The winning driver and his crew gather right after the race to “kiss the bricks” as Takuma Sato did when he won his first 500 in 2017. (He got to repeat the ceremony last year with a late-race pass of Scott Dixon and a crash by another competitor that led to a finish under a yellow flag that kept Dixon from a late attempt to regain the lead.)
And as Will Power did when he won his only 500 (so far) three years ago.
One of the bricks is not a brick-brick but one of the bronze bricks honoring a four-time winner of the 500. The first such brick was put down to honor Foyt. Others have been added to honor the other two four-time winners, Rick Mears and Al Unser, Sr.
The 500 is rich in traditions but “kissing the bricks” did not begin in May. In 1994, the Speedway decided to allow a second race to be held each year. It was called the Brickyard 400—the 500-mile race is reserved for open-wheel racing in May. The winner of the third Brickyard 400, Dale Jarret in 1996, decided with crew chief Todd Parrott to pay tribute to the track’s long history by going out to the start-finish line and kissing the bricks. Their entire crew joined them, creating a tradition that somebody will continue on Sunday.
A lot of fans can kiss the bricks, too. The Speedway has extended the yard of bricks into the plaza behind the pagoda and on days leading up to the race and on race day itself, it’s not uncommon to see dozens of fans turn their caps around, put down their coolers, and kneel down for their own ceremony.
This year is the 105th running of the Indianapolis 500 (it was not run in 1918 because of the war, and not run 1942-1945, again because of a war). The race is never a “given” for anyone. Unlike golf, for example, where a tournament winner gains some exemption privileges, all 33 drivers have to earn their way onto the starting grid—by being faster than all other competitors. Past wins at the Speedway and past INDYCAR championships earn a driver no favors. Last year’s winner, Takuma Sato, starts on the outside of the fifth row Sunday, 15th. And Will Power, just three years after his victory, had to push his car so hard that it brushed the second turn wall on his final qualifying attempt, starts 32nd, buried in the middle of the last row.
This is the first race in which the average qualifying speed of the 33 drivers is more than 230 mph (230.294), breaking a seven-year old record.
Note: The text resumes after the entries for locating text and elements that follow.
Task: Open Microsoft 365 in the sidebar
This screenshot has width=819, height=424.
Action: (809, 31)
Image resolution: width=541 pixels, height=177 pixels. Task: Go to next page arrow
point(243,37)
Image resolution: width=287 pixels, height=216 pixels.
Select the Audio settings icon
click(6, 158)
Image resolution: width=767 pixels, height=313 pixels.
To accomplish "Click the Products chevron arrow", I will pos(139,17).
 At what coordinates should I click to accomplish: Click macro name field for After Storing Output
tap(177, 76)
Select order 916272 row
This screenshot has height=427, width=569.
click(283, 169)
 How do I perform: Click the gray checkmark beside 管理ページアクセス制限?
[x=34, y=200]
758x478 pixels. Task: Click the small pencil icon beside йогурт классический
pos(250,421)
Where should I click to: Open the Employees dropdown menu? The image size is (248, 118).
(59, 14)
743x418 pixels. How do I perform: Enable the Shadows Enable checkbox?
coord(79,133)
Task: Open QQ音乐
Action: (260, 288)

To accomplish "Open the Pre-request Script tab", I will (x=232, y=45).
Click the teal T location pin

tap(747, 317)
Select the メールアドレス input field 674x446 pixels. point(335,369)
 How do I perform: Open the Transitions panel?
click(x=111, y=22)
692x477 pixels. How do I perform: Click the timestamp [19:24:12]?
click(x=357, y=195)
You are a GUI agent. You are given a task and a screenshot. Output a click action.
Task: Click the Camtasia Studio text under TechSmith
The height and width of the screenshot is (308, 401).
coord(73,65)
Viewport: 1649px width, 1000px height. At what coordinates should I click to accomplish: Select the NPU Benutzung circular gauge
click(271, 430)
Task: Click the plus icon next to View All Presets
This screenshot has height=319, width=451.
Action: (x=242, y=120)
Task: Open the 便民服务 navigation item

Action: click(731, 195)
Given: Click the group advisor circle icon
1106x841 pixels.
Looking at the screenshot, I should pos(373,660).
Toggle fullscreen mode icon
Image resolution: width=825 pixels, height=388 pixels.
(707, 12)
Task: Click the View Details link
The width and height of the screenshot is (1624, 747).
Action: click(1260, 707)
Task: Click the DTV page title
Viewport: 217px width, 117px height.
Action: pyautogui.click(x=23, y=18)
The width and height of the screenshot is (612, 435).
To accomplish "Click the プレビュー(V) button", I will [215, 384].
Just saying it in no way conveys what a person sees or the incredible skill and courage that is on display when a car roars past at almost 240 mph—-
—and turns left with the car’s accelerator on the floor. You have to witness it to appreciate it.
It’s hard to describe how fast those cars go. But here’s an example: By the time the race is about twenty laps along, the cars are strung out pretty well. If you’re sitting in the front straightaway grandstand behind the pits and you watch the entire field go past you and you follow the last car as it disappears into the first turn, you suddenly realize the leader already is back in front of you. Only forty seconds have passed. It can be breathtaking.
Unlike last year, this year will have fans in the stands and in the infield—135,000 of them, all masked. That’s a lot of people but it will seem like only a few. In 2011, wen the centennial 500 was run, the crowd was so large that about one in every 100 people in the United States was at the track.
The generations are changing in this country’s biggest open-wheel racing series.
Scott Dixon, who turns 41 years old in July, starts first, his four lap (10 mile) qualifying speed only .04 miles an hour faster than Colton Herta, who was eight years old when Dixon won the 500 in 2008.
On the outside of the front row is Rinus Veekay, who won’t be 21 until September. He is the youngest driver ever to start from the front row. There are similar stories back in the pack of young drivers yet to reach their mid-20s, who will be competing with former winners and other mainstays of the race who are in their 40s. In a few years, names such as Dixon, Castroneves, Kanaan, Hunter-Reay, Power, Carpenter, Montoya, and even Sato will be history, their winning cars cold and static in the Speedway Museum.
And the Brickyard will be the realm of today’s young lions. And “Back Home Again in Indiana’ will still be magic.